▶ **Passage shown**:
+ + + + + + +

Even if we screw it up, or have temporary lapses of belief in the situation, and by lapse of belief I mean all immediate and obvious evidence shows that its all going to hell in a hand basket... when things start to turn, you just have to trust the process and give divine timing over to the Universe.

This is where using mantras such as the "Nam Myoho Renge Kyo" really comes in handy in a pinch.
I used it a lot over the last two days. Fear not, as there is always opportunity for recovery when you know the universe and your powerful intention have your back. Even if you think you have completely F'd it up.

After almost 3 months away, I finally felt strong enough, and ready to make my move. To go see Darren, face to face. I had finally surrendered control of the situation... and by surrendered control I mean... I got my power back. I no longer felt like a weeping heap of dung and I knew that no matter what, I was going to be fine, and the Universe would deliver me exactly where I needed to be... just then; I felt the universal nudge. It's important to tune yourself to those nudges. The universe always has the best, right and perfect timing to support your cause. When you feel the nudge, its time to take deliberate action.

+ + + + + + +

▶ **Data provided**:
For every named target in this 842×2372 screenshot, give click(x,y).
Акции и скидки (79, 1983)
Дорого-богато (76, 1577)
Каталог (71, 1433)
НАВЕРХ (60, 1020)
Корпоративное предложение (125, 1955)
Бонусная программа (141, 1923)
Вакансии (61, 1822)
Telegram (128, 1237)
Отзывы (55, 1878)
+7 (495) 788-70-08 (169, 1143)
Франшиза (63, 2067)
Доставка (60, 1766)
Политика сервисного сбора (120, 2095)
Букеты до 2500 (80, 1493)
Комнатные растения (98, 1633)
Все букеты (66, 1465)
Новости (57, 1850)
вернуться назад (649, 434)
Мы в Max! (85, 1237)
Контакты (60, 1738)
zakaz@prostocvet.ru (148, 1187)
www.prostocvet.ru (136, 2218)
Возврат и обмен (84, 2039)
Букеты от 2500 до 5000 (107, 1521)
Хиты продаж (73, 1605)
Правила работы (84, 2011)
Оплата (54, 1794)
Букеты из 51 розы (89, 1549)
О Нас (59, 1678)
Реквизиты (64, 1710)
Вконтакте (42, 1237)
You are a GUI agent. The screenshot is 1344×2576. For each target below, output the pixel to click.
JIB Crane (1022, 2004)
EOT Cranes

+ + + + + + +

▶ **What is being asked**:
In the passage about trusting the Universe, how long had the writer been away before feeling ready to go see Darren face to face? Draw only on the passage about trusting the Universe, not on the material.

▶ **The answer**:
Almost 3 months.